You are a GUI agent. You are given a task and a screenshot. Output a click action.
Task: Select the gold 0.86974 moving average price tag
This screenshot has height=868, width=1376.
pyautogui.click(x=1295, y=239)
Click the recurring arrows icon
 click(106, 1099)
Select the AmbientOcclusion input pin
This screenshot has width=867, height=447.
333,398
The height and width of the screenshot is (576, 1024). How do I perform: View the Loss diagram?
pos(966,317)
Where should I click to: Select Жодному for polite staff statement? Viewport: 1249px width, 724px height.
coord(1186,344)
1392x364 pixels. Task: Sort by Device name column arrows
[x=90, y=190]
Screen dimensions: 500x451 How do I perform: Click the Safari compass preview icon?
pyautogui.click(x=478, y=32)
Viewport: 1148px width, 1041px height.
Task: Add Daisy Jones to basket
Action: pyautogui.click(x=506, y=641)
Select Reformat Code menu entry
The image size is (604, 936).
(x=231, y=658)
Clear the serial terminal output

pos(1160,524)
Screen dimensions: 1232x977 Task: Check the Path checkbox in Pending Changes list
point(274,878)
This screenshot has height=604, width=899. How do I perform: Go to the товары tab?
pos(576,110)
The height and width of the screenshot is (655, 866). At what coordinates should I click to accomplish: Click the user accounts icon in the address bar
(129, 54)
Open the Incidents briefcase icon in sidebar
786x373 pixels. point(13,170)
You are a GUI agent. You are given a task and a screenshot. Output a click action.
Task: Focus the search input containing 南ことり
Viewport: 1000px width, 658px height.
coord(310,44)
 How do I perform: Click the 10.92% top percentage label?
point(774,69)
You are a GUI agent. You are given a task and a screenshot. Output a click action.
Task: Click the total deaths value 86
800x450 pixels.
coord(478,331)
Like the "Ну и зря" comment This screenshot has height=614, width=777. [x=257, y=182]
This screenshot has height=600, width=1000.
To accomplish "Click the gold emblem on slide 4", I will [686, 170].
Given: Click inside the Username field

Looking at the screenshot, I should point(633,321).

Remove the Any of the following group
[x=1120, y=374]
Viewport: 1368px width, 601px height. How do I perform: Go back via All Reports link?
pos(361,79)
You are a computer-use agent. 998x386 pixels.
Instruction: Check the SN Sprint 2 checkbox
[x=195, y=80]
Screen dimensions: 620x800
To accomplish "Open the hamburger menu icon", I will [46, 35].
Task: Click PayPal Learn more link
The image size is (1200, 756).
==*==
Task instructions:
In the records above, locate the line that contains "Open the Incidents briefcase icon in sidebar". Repeat it and every line after it, exactly, and nothing else.

Answer space:
Open the Incidents briefcase icon in sidebar
786x373 pixels. point(13,170)
You are a GUI agent. You are given a task and a screenshot. Output a click action.
Task: Focus the search input containing 南ことり
Viewport: 1000px width, 658px height.
coord(310,44)
 How do I perform: Click the 10.92% top percentage label?
point(774,69)
You are a GUI agent. You are given a task and a screenshot. Output a click action.
Task: Click the total deaths value 86
800x450 pixels.
coord(478,331)
Like the "Ну и зря" comment This screenshot has height=614, width=777. [x=257, y=182]
This screenshot has height=600, width=1000.
To accomplish "Click the gold emblem on slide 4", I will [686, 170].
Given: Click inside the Username field

Looking at the screenshot, I should point(633,321).

Remove the Any of the following group
[x=1120, y=374]
Viewport: 1368px width, 601px height. How do I perform: Go back via All Reports link?
pos(361,79)
You are a computer-use agent. 998x386 pixels.
Instruction: Check the SN Sprint 2 checkbox
[x=195, y=80]
Screen dimensions: 620x800
To accomplish "Open the hamburger menu icon", I will [46, 35].
Task: Click PayPal Learn more link
The image size is (1200, 756).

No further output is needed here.